+++ Trecho +++
Meu apoio ao Exército neste deprimente episódio da comissão da meia verdade

Naturalmente este não é um espaço para a política partidária, afinal somos um blog que trata do tema educação. Mas a política é inerente ao ser humano desde longas datas e o sistema democrático, desde que concebido há também muito tempo, faz do homem (leia-se também nós mulheres) um bicho político. Apesar de não praticarmos textos ligados às práticas (quase sempre equivocadas) da política nacional, vez por outra episódios ligados à educação são aqui transcritos e comentados. Contudo, eu não poderia deixar de me manifestar contrária à arbitrária criação dessa que chamam comissão da verdade. 

Esse mondrongo que tem por finalidades esclarecer violações aos direitos humanos no período pós-ditadura de Getúlio Vargas até o final do regime militar é, a meu ver, uma excrescência (algo inútil, supérfluo). Claro que não poderíamos esperar coisa diferente dessa gente de esquerda, rançosa e primária, mas é que há inúmeros macroproblemas em nosso país que deveriam priorizar a mente e o espírito de congressistas e demais servidores públicos, eleitos ou não. O caráter revanchista dessa coisa é de uma torpeza sem precedentes, que só perde em termos de baixaria ao caráter não menos unilateral.
+++ Registros extraídos +++
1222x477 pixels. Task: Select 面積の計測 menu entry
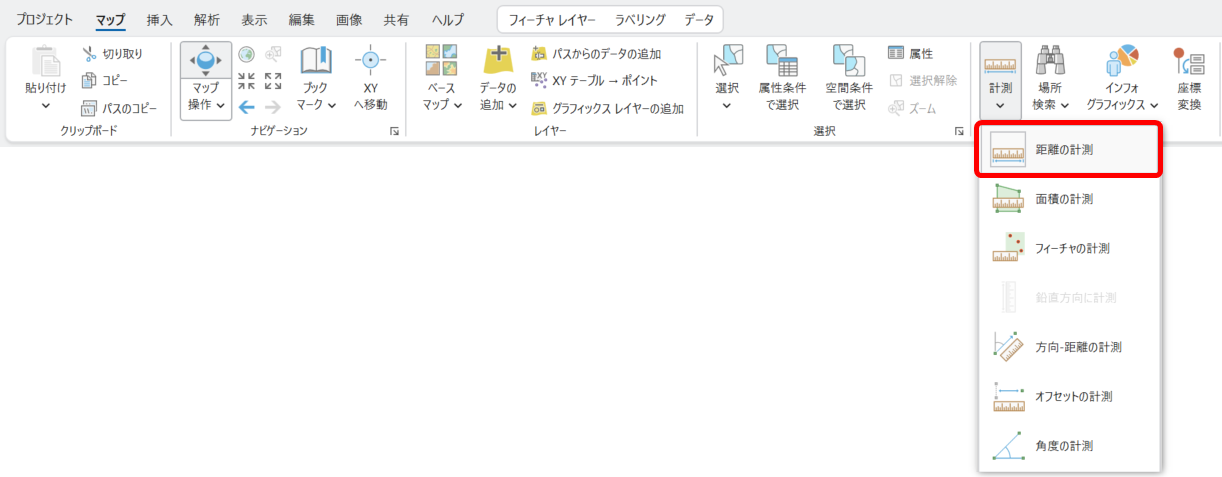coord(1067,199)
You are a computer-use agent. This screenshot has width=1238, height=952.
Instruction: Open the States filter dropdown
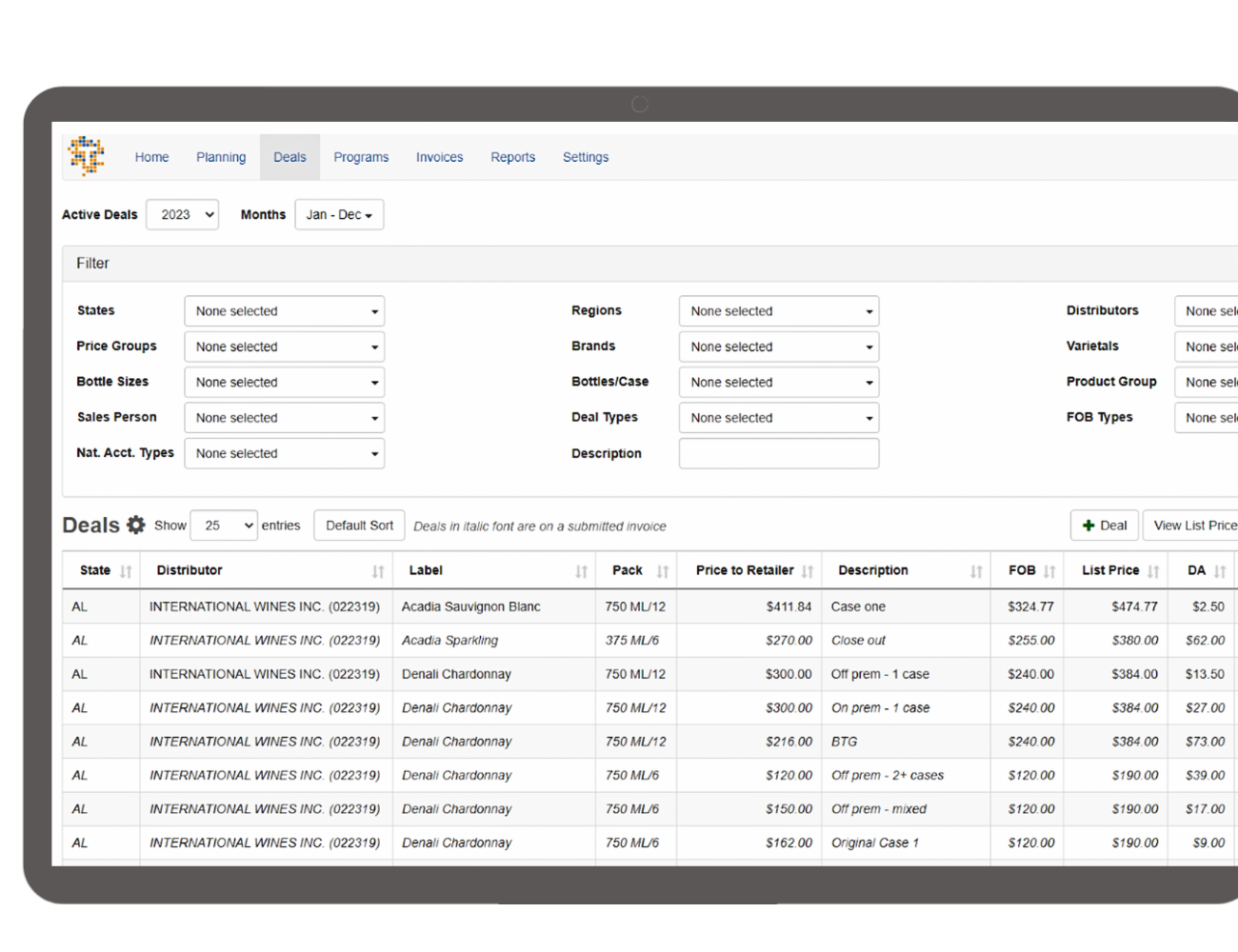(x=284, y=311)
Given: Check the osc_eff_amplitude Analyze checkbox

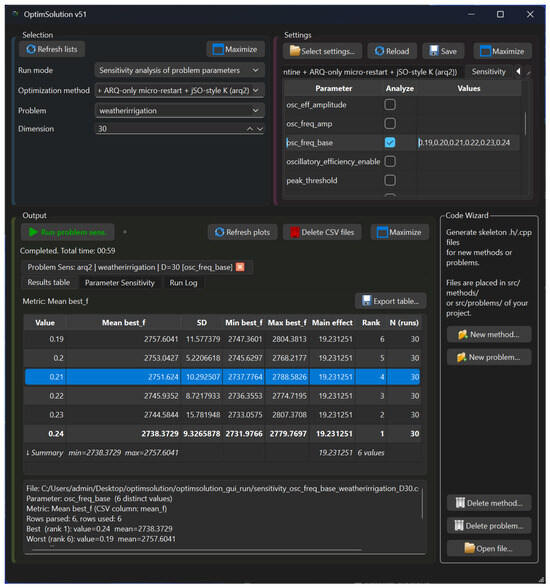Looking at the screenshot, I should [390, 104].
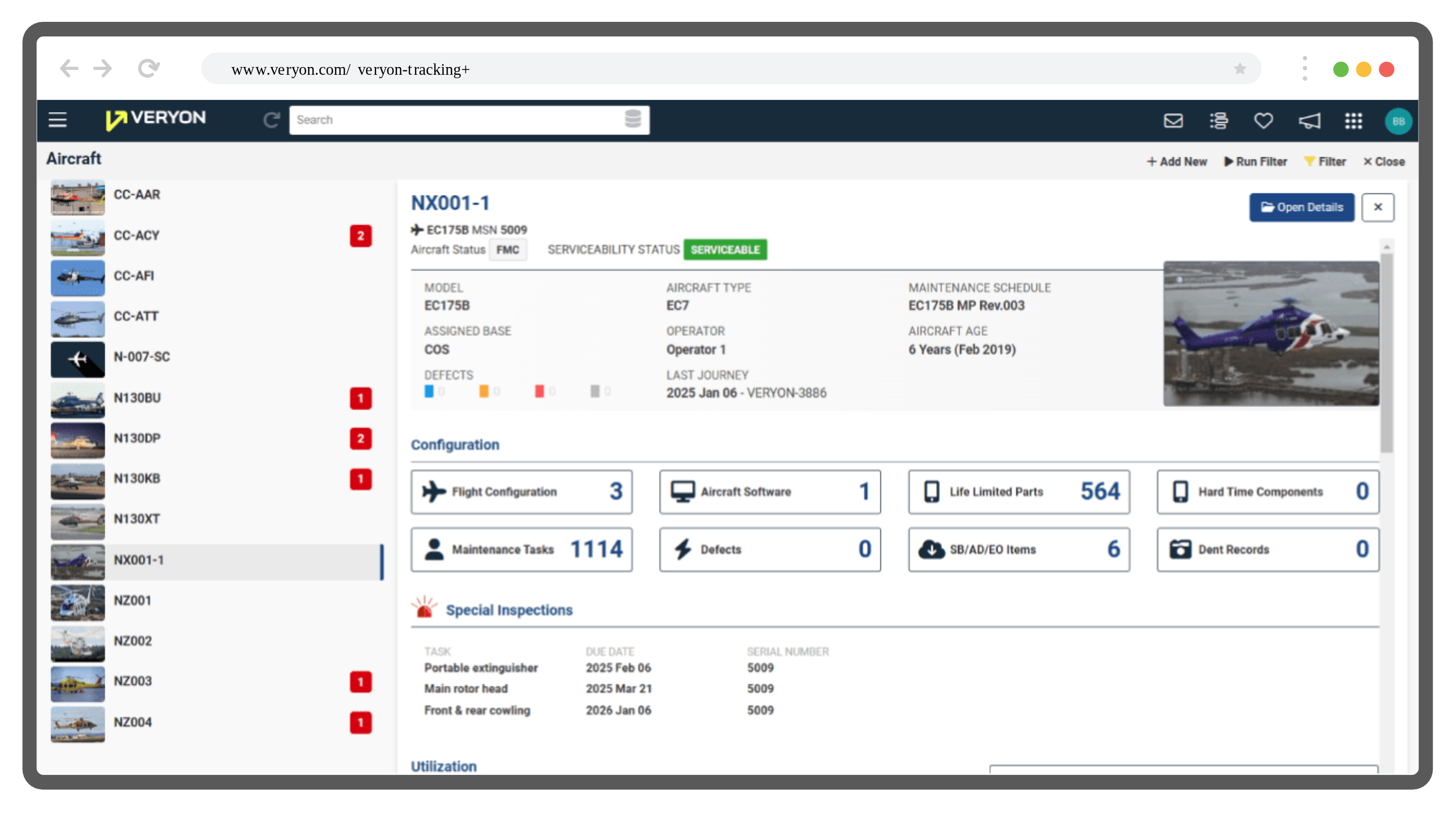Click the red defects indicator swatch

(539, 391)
+++
+++ Registros extraídos +++
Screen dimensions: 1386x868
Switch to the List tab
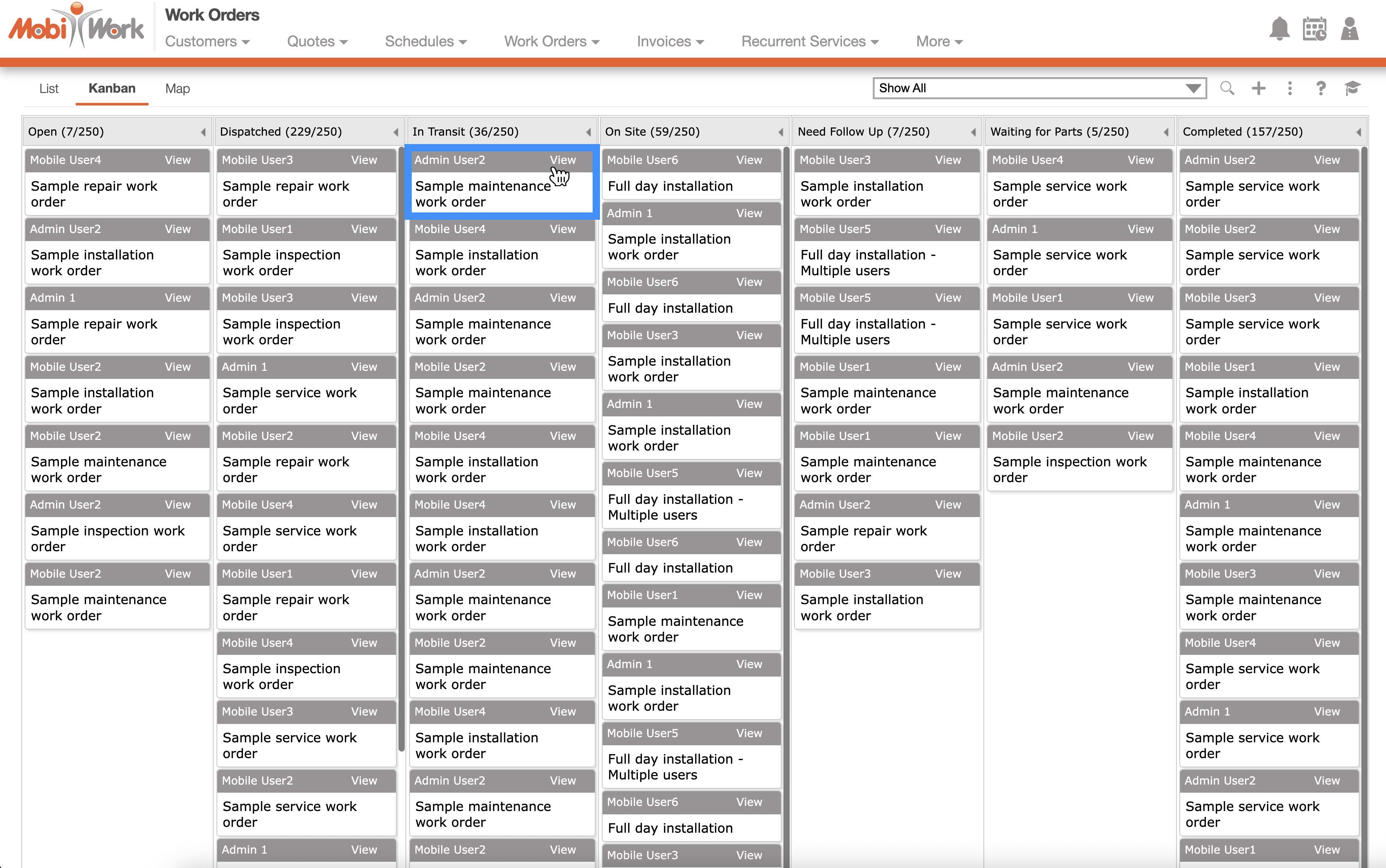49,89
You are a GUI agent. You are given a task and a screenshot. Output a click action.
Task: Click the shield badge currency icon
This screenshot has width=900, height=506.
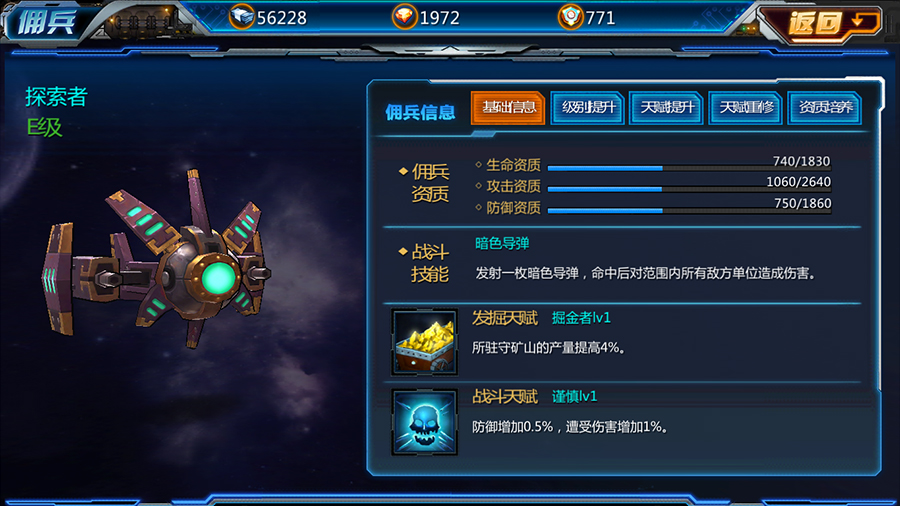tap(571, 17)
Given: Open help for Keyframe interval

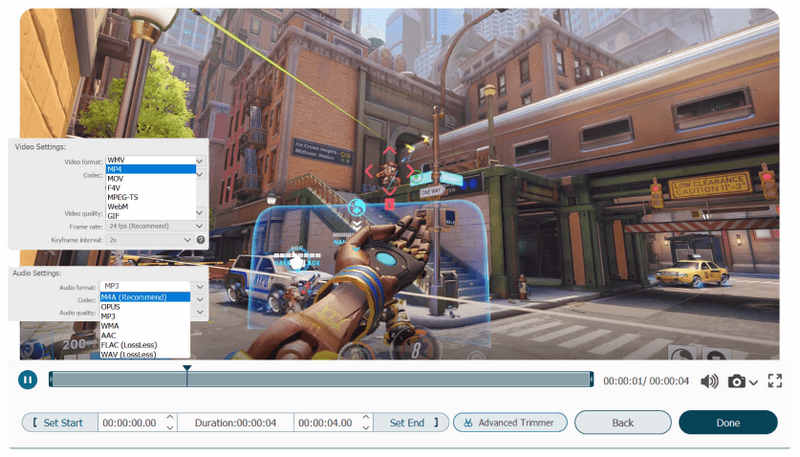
+++
Tarefa: Continue o texto sobre a comissão da verdade a partir do ponto em que ele para.

Resposta:
Não quero e não irei aqui entrar em minhas convicções de quem teve razão ou não naqueles períodos nada sombrios dos anos 60 e 70. Penso no hoje e no amanhã e é o que falta realmente aos nossos homens e mulheres públicos. E para que querer achincalhar nossas Forças Armadas, se na verdade o que vemos em países evoluídos é a sociedade aplaudindo seus cidadãos de farda porque veêm neles a garantia da segurança nacional? Grosseira essa iniciativa. Desnecessária essa briga e essa tentativa notória que estamos vendo no governo de insuflar seus quadros militares, esquecendo que os cargos eletivos passam, as instituições ficam.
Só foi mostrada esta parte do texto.